Tunicamycin inhibits protein glycosylation in suspension cultured soybean cells

Soybean cells in suspension culture incorporate ³H]mannose into dolichyl-phosphoryl-mannose and into lipid-linked oligosaccharides as well as into extracellular and cell wall macromolecules. Tunicamycin completely inhibited the formation of lipid-linked oligosaccharides at a concentration of 5 to 10 micrograms per milliliter, but it had no effect on the formation of dolichyl-phosphoryl-mannose. Tunicamycin did inhibit the incorporation of ³H]mannose into cell wall components and extracellular macromolecules, but even at 20 micrograms per milliliter of antibiotic there was still about 30% incorporation of mannose.

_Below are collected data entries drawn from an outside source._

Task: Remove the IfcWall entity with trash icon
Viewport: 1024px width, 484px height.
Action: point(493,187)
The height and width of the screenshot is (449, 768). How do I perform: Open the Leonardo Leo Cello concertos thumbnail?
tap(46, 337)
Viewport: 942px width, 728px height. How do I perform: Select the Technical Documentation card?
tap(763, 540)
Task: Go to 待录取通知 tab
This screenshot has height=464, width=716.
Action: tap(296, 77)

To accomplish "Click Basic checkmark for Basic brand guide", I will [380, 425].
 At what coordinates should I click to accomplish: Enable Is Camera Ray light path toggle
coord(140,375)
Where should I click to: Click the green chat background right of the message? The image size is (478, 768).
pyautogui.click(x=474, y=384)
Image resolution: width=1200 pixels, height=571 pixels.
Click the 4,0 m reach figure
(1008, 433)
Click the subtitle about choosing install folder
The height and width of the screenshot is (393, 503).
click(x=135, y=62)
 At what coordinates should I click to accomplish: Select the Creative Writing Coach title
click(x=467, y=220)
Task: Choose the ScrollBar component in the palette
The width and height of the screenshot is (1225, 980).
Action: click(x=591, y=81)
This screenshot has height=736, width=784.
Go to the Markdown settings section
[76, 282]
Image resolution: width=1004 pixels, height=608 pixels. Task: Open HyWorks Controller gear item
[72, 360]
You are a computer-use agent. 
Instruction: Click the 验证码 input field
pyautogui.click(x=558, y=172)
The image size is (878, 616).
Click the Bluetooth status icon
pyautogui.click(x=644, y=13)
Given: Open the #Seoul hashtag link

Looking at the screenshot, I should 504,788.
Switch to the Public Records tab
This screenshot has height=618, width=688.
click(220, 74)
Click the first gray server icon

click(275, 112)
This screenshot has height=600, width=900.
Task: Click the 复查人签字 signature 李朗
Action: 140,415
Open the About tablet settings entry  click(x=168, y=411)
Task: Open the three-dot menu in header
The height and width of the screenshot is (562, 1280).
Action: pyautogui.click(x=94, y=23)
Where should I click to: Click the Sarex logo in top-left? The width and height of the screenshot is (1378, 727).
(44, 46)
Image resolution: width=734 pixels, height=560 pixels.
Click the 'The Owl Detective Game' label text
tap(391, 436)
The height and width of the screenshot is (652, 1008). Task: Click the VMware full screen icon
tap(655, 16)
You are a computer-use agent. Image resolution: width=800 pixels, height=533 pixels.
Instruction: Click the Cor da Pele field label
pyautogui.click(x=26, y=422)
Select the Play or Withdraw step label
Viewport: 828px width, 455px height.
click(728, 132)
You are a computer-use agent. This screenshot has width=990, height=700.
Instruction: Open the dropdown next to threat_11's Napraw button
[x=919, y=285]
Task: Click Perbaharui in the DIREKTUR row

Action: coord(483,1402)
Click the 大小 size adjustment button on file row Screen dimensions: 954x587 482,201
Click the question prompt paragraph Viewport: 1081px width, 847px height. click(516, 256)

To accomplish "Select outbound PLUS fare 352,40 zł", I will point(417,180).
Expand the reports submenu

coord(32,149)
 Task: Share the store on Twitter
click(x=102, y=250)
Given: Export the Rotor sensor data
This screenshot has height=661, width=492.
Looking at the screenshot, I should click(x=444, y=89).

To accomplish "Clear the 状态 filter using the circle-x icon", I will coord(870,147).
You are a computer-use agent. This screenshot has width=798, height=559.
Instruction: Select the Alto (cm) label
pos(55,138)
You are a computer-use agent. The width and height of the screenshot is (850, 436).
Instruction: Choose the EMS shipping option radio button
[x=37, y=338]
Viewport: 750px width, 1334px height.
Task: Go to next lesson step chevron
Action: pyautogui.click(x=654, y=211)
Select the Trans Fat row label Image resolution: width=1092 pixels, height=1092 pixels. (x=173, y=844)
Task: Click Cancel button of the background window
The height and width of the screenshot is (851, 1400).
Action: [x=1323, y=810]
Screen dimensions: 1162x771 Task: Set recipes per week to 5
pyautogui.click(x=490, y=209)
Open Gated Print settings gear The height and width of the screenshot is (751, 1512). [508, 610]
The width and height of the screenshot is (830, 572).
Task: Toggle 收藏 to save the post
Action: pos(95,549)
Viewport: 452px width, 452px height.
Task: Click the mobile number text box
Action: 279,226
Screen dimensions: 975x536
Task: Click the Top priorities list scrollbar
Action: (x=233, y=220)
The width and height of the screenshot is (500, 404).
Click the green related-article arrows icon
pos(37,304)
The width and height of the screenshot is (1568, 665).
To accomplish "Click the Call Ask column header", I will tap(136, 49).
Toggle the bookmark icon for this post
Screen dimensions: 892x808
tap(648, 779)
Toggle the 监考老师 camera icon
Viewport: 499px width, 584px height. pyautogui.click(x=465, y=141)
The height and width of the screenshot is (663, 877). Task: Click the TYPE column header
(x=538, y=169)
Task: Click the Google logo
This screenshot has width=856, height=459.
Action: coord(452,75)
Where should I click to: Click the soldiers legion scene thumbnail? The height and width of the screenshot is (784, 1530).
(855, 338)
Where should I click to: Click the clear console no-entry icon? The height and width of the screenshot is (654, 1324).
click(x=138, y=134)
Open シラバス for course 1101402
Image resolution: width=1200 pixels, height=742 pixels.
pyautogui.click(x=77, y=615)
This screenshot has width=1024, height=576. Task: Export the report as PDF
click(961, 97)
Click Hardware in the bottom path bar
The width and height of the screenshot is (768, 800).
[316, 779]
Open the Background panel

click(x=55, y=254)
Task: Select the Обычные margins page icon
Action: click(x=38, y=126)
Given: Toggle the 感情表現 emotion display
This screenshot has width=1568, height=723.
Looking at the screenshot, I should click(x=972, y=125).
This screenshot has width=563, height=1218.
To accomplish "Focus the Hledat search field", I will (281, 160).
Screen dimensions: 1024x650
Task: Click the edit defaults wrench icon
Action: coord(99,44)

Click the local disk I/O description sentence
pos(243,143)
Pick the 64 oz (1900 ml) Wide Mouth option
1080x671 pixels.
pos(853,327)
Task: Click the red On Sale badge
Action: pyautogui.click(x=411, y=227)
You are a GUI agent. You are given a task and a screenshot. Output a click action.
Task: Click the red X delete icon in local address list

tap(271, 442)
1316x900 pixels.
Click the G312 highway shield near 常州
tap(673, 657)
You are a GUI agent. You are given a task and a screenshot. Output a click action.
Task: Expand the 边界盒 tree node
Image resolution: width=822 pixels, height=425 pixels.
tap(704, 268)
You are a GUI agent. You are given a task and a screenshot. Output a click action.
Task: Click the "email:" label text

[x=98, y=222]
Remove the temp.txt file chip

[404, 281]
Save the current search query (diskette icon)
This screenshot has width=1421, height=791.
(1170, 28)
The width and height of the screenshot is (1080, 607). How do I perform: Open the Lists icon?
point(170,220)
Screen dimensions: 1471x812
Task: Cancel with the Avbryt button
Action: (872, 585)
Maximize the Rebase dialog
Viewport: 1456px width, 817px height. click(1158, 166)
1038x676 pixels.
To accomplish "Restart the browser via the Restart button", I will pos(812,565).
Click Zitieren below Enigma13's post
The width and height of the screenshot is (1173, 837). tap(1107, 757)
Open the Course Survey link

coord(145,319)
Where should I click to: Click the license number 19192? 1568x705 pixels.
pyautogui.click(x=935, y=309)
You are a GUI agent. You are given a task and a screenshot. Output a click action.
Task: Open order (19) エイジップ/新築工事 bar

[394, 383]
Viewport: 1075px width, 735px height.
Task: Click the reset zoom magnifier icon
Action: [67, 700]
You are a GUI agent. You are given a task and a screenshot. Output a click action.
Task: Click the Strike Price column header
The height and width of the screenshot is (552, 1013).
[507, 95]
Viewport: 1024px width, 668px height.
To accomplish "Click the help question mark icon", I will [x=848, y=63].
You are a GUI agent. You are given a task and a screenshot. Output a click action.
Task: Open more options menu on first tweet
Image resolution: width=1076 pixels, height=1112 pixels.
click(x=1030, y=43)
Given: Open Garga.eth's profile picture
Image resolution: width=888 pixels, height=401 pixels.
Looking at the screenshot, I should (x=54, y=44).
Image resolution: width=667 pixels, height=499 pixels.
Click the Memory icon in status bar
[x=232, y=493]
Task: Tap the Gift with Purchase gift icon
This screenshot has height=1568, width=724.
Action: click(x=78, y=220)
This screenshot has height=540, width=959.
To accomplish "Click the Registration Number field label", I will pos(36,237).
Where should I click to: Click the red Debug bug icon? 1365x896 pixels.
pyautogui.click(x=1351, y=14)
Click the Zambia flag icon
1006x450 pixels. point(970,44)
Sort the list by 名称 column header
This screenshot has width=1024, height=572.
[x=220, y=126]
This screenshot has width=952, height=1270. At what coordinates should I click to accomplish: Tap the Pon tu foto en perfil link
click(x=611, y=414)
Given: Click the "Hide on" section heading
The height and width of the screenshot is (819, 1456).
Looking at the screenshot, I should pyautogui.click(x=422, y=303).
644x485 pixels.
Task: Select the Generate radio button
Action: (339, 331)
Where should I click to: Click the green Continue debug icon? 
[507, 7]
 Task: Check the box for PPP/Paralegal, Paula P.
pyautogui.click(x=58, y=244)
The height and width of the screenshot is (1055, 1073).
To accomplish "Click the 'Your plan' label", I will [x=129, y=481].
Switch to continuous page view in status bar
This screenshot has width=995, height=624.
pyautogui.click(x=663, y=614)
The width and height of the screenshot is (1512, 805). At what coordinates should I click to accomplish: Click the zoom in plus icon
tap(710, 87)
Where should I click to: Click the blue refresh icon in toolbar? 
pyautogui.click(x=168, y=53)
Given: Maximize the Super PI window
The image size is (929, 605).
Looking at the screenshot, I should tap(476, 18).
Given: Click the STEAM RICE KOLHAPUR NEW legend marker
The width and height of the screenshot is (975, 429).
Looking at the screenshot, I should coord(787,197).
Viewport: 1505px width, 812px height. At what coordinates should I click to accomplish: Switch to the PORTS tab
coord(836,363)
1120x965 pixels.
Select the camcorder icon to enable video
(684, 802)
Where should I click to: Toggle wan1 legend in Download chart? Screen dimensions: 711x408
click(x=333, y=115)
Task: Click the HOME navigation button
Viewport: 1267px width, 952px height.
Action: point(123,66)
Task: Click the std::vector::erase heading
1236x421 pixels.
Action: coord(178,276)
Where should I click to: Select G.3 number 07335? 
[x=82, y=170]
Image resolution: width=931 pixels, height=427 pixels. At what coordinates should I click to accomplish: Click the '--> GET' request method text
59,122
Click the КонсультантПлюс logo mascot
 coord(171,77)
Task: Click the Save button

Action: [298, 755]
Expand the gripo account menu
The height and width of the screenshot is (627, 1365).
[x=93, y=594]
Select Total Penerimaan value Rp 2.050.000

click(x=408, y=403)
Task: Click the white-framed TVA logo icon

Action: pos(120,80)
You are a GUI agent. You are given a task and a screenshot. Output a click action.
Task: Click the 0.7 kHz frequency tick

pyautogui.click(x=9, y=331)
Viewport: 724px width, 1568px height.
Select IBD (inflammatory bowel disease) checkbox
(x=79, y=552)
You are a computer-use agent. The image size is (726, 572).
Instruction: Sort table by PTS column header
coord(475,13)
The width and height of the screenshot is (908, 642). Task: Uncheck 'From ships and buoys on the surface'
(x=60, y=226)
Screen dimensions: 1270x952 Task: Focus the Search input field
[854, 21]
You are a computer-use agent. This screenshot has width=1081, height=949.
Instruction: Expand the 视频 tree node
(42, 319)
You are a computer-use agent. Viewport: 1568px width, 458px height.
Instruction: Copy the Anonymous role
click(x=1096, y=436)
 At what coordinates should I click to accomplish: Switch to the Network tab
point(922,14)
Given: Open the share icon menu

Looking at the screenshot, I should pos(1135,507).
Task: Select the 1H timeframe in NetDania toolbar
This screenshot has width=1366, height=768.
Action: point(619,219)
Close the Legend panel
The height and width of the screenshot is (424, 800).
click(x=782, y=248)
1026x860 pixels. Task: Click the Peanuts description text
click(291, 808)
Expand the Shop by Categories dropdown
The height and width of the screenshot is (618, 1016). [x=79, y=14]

The radioactivity in these macromolecules was localized in mannose (70%), rhamnose (20%), galactose (8%), and fucose (2%) in the absence of antibiotic. But when tunicamycin was added, very little radioactive mannose was found in cell wall or extracellular components. The incorporation of ³H]leucine into membrane components and ¹⁴C]proline into cell wall components by these suspension cultures was unaffected by tunicamycin. However, tunicamycin did inhibit the appearance of leucine-labeled extracellular macromolecules, probably because it prevented their secretion.